> WHAT NEEDS TO BE DONE
Reproduce each of the following rows verbatim and in the same order, with no lines added or dropped.

> GIVEN INFORMATION
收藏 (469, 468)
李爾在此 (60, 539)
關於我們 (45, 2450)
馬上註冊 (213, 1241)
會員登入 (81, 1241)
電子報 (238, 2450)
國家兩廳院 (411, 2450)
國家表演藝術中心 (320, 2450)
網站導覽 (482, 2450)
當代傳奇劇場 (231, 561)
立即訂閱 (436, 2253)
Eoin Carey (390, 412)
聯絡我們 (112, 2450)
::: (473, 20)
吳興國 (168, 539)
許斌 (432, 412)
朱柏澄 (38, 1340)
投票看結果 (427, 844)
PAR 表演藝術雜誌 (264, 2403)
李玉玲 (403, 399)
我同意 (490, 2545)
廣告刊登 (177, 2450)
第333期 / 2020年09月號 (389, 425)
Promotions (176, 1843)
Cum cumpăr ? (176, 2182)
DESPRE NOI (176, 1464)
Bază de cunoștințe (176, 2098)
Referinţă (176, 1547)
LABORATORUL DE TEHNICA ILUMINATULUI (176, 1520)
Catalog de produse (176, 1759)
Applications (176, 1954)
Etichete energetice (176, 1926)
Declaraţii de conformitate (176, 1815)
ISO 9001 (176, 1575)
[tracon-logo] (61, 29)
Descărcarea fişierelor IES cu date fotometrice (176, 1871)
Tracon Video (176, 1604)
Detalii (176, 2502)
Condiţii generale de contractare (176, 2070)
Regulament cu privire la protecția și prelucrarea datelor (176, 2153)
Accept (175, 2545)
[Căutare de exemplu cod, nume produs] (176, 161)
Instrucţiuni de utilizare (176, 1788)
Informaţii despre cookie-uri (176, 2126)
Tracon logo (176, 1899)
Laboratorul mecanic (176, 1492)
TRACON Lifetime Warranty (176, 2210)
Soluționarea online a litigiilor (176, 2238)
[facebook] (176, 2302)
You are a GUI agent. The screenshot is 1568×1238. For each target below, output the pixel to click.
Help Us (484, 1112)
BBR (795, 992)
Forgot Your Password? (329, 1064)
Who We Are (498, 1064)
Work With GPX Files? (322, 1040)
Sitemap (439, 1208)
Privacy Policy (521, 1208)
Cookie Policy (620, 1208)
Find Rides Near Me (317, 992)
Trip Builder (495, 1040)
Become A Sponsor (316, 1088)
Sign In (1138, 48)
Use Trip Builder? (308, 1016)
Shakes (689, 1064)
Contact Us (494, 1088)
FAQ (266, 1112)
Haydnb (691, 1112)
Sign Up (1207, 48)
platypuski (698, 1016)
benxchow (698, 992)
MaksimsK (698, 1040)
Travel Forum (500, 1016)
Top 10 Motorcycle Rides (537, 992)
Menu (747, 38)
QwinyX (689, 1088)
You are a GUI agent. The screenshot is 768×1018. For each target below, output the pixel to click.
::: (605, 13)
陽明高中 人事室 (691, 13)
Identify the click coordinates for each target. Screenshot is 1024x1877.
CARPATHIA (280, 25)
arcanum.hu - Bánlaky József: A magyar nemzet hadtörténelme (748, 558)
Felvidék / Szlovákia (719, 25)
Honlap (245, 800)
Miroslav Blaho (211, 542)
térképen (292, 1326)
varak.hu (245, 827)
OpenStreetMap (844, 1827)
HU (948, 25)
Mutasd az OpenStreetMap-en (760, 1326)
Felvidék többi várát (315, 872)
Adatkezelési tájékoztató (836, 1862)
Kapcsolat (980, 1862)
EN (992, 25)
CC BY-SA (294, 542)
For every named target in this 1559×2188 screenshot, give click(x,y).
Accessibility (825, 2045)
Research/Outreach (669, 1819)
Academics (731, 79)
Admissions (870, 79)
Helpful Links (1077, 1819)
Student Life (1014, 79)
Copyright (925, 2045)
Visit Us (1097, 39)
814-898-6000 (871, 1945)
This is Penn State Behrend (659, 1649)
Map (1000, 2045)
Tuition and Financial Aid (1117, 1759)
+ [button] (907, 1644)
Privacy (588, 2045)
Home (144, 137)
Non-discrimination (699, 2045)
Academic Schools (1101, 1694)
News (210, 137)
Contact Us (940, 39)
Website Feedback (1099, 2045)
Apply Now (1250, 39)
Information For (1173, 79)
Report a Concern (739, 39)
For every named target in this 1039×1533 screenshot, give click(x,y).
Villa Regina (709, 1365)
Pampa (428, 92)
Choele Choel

> RESULT FOR THIS EXERCISE
收藏 (469, 468)
李爾在此 (60, 539)
關於我們 (45, 2450)
馬上註冊 (213, 1241)
會員登入 (81, 1241)
電子報 (238, 2450)
國家兩廳院 (411, 2450)
國家表演藝術中心 (320, 2450)
網站導覽 (482, 2450)
當代傳奇劇場 (231, 561)
立即訂閱 (436, 2253)
Eoin Carey (390, 412)
聯絡我們 (112, 2450)
::: (473, 20)
吳興國 (168, 539)
許斌 (432, 412)
朱柏澄 (38, 1340)
投票看結果 (427, 844)
PAR 表演藝術雜誌 (264, 2403)
李玉玲 (403, 399)
我同意 (490, 2545)
廣告刊登 (177, 2450)
第333期 / 2020年09月號 (389, 425)
Promotions (176, 1843)
Cum cumpăr ? (176, 2182)
DESPRE NOI (176, 1464)
Bază de cunoștințe (176, 2098)
Referinţă (176, 1547)
LABORATORUL DE TEHNICA ILUMINATULUI (176, 1520)
Catalog de produse (176, 1759)
Applications (176, 1954)
Etichete energetice (176, 1926)
Declaraţii de conformitate (176, 1815)
ISO 9001 (176, 1575)
[tracon-logo] (61, 29)
Descărcarea fişierelor IES cu date fotometrice (176, 1871)
Tracon Video (176, 1604)
Detalii (176, 2502)
Condiţii generale de contractare (176, 2070)
Regulament cu privire la protecția și prelucrarea datelor (176, 2153)
Accept (175, 2545)
[Căutare de exemplu cod, nume produs] (176, 161)
Instrucţiuni de utilizare (176, 1788)
Informaţii despre cookie-uri (176, 2126)
Tracon logo (176, 1899)
Laboratorul mecanic (176, 1492)
TRACON Lifetime Warranty (176, 2210)
Soluționarea online a litigiilor (176, 2238)
[facebook] (176, 2302)
You are a GUI agent. The screenshot is 1568×1238. For each target below, output the pixel to click.
Help Us (484, 1112)
BBR (795, 992)
Forgot Your Password? (329, 1064)
Who We Are (498, 1064)
Work With GPX Files? (322, 1040)
Sitemap (439, 1208)
Privacy Policy (521, 1208)
Cookie Policy (620, 1208)
Find Rides Near Me (317, 992)
Trip Builder (495, 1040)
Become A Sponsor (316, 1088)
Sign In (1138, 48)
Use Trip Builder? (308, 1016)
Shakes (689, 1064)
Contact Us (494, 1088)
FAQ (266, 1112)
Haydnb (691, 1112)
Sign Up (1207, 48)
platypuski (698, 1016)
benxchow (698, 992)
MaksimsK (698, 1040)
Travel Forum (500, 1016)
Top 10 Motorcycle Rides (537, 992)
Menu (747, 38)
QwinyX (689, 1088)
You are a GUI agent. The screenshot is 768×1018. For each target below, output the pixel to click.
::: (605, 13)
陽明高中 人事室 (691, 13)
Identify the click coordinates for each target. Screenshot is 1024x1877.
CARPATHIA (280, 25)
arcanum.hu - Bánlaky József: A magyar nemzet hadtörténelme (748, 558)
Felvidék / Szlovákia (719, 25)
Honlap (245, 800)
Miroslav Blaho (211, 542)
térképen (292, 1326)
varak.hu (245, 827)
OpenStreetMap (844, 1827)
HU (948, 25)
Mutasd az OpenStreetMap-en (760, 1326)
Felvidék többi várát (315, 872)
Adatkezelési tájékoztató (836, 1862)
Kapcsolat (980, 1862)
EN (992, 25)
CC BY-SA (294, 542)
For every named target in this 1559×2188 screenshot, give click(x,y).
Accessibility (825, 2045)
Research/Outreach (669, 1819)
Academics (731, 79)
Admissions (870, 79)
Helpful Links (1077, 1819)
Student Life (1014, 79)
Copyright (925, 2045)
Visit Us (1097, 39)
814-898-6000 (871, 1945)
This is Penn State Behrend (659, 1649)
Map (1000, 2045)
Tuition and Financial Aid (1117, 1759)
+ [button] (907, 1644)
Privacy (588, 2045)
Home (144, 137)
Non-discrimination (699, 2045)
Academic Schools (1101, 1694)
News (210, 137)
Contact Us (940, 39)
Website Feedback (1099, 2045)
Apply Now (1250, 39)
Information For (1173, 79)
Report a Concern (739, 39)
For every named target in this 1039×1533 screenshot, give click(x,y).
Villa Regina (709, 1365)
Pampa (428, 92)
Choele Choel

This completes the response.